▶ _Work request_
Every record is to be printed exactly as it appears.
++++++++
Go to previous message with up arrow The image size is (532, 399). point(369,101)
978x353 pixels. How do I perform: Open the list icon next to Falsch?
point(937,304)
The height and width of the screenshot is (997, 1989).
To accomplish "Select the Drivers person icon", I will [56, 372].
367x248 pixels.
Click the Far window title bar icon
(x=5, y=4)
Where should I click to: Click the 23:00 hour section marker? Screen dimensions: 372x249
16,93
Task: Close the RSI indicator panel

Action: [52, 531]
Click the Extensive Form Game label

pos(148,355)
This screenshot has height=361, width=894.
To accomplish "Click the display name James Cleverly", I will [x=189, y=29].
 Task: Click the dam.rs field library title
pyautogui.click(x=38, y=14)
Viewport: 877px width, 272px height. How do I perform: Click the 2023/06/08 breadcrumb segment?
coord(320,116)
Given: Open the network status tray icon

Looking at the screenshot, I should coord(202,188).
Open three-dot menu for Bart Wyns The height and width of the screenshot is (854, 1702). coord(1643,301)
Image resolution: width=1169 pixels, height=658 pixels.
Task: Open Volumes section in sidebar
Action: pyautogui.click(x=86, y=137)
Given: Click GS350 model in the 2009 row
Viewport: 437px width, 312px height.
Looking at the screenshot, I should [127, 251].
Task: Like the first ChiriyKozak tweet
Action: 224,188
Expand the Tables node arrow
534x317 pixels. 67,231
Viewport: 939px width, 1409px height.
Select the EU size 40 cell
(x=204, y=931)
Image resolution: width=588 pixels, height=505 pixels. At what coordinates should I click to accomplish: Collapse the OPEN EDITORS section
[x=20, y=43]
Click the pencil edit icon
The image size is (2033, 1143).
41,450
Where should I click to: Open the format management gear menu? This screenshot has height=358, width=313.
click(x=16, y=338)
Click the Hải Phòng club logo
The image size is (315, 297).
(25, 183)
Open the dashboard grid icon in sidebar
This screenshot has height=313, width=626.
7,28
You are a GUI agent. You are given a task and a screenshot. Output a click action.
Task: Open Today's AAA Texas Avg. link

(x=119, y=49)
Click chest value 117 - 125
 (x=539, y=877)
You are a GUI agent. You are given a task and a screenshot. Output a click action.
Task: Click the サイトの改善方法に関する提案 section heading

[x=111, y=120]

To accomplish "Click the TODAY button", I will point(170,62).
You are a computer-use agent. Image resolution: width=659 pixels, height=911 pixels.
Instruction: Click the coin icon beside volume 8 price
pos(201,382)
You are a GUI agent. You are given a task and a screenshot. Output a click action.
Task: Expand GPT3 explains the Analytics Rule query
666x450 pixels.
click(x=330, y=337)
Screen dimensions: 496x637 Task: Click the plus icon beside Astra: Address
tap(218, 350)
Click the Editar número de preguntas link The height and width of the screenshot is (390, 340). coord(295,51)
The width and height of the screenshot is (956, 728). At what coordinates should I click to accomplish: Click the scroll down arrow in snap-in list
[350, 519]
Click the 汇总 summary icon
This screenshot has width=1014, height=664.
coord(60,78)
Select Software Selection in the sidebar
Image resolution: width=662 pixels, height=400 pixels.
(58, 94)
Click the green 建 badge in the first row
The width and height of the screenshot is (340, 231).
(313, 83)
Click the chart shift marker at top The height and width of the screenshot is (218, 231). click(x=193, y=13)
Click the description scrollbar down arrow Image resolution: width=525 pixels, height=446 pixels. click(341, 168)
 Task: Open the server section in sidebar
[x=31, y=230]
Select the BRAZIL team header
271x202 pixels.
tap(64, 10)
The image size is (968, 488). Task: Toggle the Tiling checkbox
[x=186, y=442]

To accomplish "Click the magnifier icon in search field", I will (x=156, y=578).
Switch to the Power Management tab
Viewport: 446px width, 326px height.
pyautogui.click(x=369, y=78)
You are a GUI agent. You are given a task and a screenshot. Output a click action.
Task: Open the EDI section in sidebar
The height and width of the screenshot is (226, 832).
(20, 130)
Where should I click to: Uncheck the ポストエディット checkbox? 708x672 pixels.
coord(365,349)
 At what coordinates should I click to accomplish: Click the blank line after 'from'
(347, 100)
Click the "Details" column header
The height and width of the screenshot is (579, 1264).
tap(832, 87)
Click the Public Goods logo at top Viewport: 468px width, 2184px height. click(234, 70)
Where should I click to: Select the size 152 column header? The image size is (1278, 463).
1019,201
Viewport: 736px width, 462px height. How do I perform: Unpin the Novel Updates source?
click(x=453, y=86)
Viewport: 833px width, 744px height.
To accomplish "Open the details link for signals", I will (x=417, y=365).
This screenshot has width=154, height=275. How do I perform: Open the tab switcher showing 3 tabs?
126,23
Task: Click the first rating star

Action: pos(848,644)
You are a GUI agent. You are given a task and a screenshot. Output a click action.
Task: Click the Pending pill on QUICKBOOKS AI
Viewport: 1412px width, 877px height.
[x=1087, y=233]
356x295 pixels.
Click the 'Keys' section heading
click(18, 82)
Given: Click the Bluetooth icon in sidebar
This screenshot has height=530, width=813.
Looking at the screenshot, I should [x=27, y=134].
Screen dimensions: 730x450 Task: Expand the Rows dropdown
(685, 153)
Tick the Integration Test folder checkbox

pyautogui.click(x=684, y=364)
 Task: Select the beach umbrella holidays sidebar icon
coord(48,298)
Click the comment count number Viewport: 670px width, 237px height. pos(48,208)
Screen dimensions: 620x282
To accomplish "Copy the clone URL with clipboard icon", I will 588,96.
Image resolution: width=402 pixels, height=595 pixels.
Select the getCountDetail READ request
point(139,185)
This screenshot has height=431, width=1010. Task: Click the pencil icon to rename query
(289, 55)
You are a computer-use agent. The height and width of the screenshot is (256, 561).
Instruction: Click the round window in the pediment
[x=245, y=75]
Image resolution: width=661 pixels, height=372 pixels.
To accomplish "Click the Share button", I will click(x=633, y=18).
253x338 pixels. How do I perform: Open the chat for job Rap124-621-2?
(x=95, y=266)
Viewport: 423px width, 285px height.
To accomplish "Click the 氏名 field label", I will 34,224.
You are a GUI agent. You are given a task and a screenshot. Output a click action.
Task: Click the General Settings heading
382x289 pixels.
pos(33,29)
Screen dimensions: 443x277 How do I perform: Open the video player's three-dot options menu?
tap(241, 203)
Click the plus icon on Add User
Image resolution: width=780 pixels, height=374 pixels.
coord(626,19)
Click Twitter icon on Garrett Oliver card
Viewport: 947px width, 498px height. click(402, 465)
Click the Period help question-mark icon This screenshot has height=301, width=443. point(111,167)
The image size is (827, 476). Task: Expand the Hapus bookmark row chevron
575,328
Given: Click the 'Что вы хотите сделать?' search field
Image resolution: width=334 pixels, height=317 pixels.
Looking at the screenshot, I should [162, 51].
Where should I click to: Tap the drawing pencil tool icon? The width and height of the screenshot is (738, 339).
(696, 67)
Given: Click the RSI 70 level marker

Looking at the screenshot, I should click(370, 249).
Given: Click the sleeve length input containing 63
++++++++
▶ _Answer to the problem_
Go to previous message with up arrow The image size is (532, 399). point(369,101)
978x353 pixels. How do I perform: Open the list icon next to Falsch?
point(937,304)
The height and width of the screenshot is (997, 1989).
To accomplish "Select the Drivers person icon", I will [56, 372].
367x248 pixels.
Click the Far window title bar icon
(x=5, y=4)
Where should I click to: Click the 23:00 hour section marker? Screen dimensions: 372x249
16,93
Task: Close the RSI indicator panel

Action: [52, 531]
Click the Extensive Form Game label

pos(148,355)
This screenshot has height=361, width=894.
To accomplish "Click the display name James Cleverly", I will [x=189, y=29].
 Task: Click the dam.rs field library title
pyautogui.click(x=38, y=14)
Viewport: 877px width, 272px height. How do I perform: Click the 2023/06/08 breadcrumb segment?
coord(320,116)
Given: Open the network status tray icon

Looking at the screenshot, I should coord(202,188).
Open three-dot menu for Bart Wyns The height and width of the screenshot is (854, 1702). coord(1643,301)
Image resolution: width=1169 pixels, height=658 pixels.
Task: Open Volumes section in sidebar
Action: pyautogui.click(x=86, y=137)
Given: Click GS350 model in the 2009 row
Viewport: 437px width, 312px height.
Looking at the screenshot, I should [127, 251].
Task: Like the first ChiriyKozak tweet
Action: 224,188
Expand the Tables node arrow
534x317 pixels. 67,231
Viewport: 939px width, 1409px height.
Select the EU size 40 cell
(x=204, y=931)
Image resolution: width=588 pixels, height=505 pixels. At what coordinates should I click to accomplish: Collapse the OPEN EDITORS section
[x=20, y=43]
Click the pencil edit icon
The image size is (2033, 1143).
41,450
Where should I click to: Open the format management gear menu? This screenshot has height=358, width=313.
click(x=16, y=338)
Click the Hải Phòng club logo
The image size is (315, 297).
(25, 183)
Open the dashboard grid icon in sidebar
This screenshot has height=313, width=626.
7,28
You are a GUI agent. You are given a task and a screenshot. Output a click action.
Task: Open Today's AAA Texas Avg. link

(x=119, y=49)
Click chest value 117 - 125
 (x=539, y=877)
You are a GUI agent. You are given a task and a screenshot. Output a click action.
Task: Click the サイトの改善方法に関する提案 section heading

[x=111, y=120]

To accomplish "Click the TODAY button", I will point(170,62).
You are a computer-use agent. Image resolution: width=659 pixels, height=911 pixels.
Instruction: Click the coin icon beside volume 8 price
pos(201,382)
You are a GUI agent. You are given a task and a screenshot. Output a click action.
Task: Expand GPT3 explains the Analytics Rule query
666x450 pixels.
click(x=330, y=337)
Screen dimensions: 496x637 Task: Click the plus icon beside Astra: Address
tap(218, 350)
Click the Editar número de preguntas link The height and width of the screenshot is (390, 340). coord(295,51)
The width and height of the screenshot is (956, 728). At what coordinates should I click to accomplish: Click the scroll down arrow in snap-in list
[350, 519]
Click the 汇总 summary icon
This screenshot has width=1014, height=664.
coord(60,78)
Select Software Selection in the sidebar
Image resolution: width=662 pixels, height=400 pixels.
(58, 94)
Click the green 建 badge in the first row
The width and height of the screenshot is (340, 231).
(313, 83)
Click the chart shift marker at top The height and width of the screenshot is (218, 231). click(x=193, y=13)
Click the description scrollbar down arrow Image resolution: width=525 pixels, height=446 pixels. click(341, 168)
 Task: Open the server section in sidebar
[x=31, y=230]
Select the BRAZIL team header
271x202 pixels.
tap(64, 10)
The image size is (968, 488). Task: Toggle the Tiling checkbox
[x=186, y=442]

To accomplish "Click the magnifier icon in search field", I will (x=156, y=578).
Switch to the Power Management tab
Viewport: 446px width, 326px height.
pyautogui.click(x=369, y=78)
You are a GUI agent. You are given a task and a screenshot. Output a click action.
Task: Open the EDI section in sidebar
The height and width of the screenshot is (226, 832).
(20, 130)
Where should I click to: Uncheck the ポストエディット checkbox? 708x672 pixels.
coord(365,349)
 At what coordinates should I click to accomplish: Click the blank line after 'from'
(347, 100)
Click the "Details" column header
The height and width of the screenshot is (579, 1264).
tap(832, 87)
Click the Public Goods logo at top Viewport: 468px width, 2184px height. click(234, 70)
Where should I click to: Select the size 152 column header? The image size is (1278, 463).
1019,201
Viewport: 736px width, 462px height. How do I perform: Unpin the Novel Updates source?
click(x=453, y=86)
Viewport: 833px width, 744px height.
To accomplish "Open the details link for signals", I will (x=417, y=365).
This screenshot has width=154, height=275. How do I perform: Open the tab switcher showing 3 tabs?
126,23
Task: Click the first rating star

Action: pos(848,644)
You are a GUI agent. You are given a task and a screenshot. Output a click action.
Task: Click the Pending pill on QUICKBOOKS AI
Viewport: 1412px width, 877px height.
[x=1087, y=233]
356x295 pixels.
Click the 'Keys' section heading
click(18, 82)
Given: Click the Bluetooth icon in sidebar
This screenshot has height=530, width=813.
Looking at the screenshot, I should [x=27, y=134].
Screen dimensions: 730x450 Task: Expand the Rows dropdown
(685, 153)
Tick the Integration Test folder checkbox

pyautogui.click(x=684, y=364)
 Task: Select the beach umbrella holidays sidebar icon
coord(48,298)
Click the comment count number Viewport: 670px width, 237px height. pos(48,208)
Screen dimensions: 620x282
To accomplish "Copy the clone URL with clipboard icon", I will 588,96.
Image resolution: width=402 pixels, height=595 pixels.
Select the getCountDetail READ request
point(139,185)
This screenshot has height=431, width=1010. Task: Click the pencil icon to rename query
(289, 55)
You are a computer-use agent. The height and width of the screenshot is (256, 561).
Instruction: Click the round window in the pediment
[x=245, y=75]
Image resolution: width=661 pixels, height=372 pixels.
To accomplish "Click the Share button", I will click(x=633, y=18).
253x338 pixels. How do I perform: Open the chat for job Rap124-621-2?
(x=95, y=266)
Viewport: 423px width, 285px height.
To accomplish "Click the 氏名 field label", I will 34,224.
You are a GUI agent. You are given a task and a screenshot. Output a click action.
Task: Click the General Settings heading
382x289 pixels.
pos(33,29)
Screen dimensions: 443x277 How do I perform: Open the video player's three-dot options menu?
tap(241, 203)
Click the plus icon on Add User
Image resolution: width=780 pixels, height=374 pixels.
coord(626,19)
Click Twitter icon on Garrett Oliver card
Viewport: 947px width, 498px height. click(402, 465)
Click the Period help question-mark icon This screenshot has height=301, width=443. point(111,167)
The image size is (827, 476). Task: Expand the Hapus bookmark row chevron
575,328
Given: Click the 'Что вы хотите сделать?' search field
Image resolution: width=334 pixels, height=317 pixels.
Looking at the screenshot, I should [162, 51].
Where should I click to: Tap the drawing pencil tool icon? The width and height of the screenshot is (738, 339).
(696, 67)
Given: Click the RSI 70 level marker

Looking at the screenshot, I should click(370, 249).
Given: Click the sleeve length input containing 63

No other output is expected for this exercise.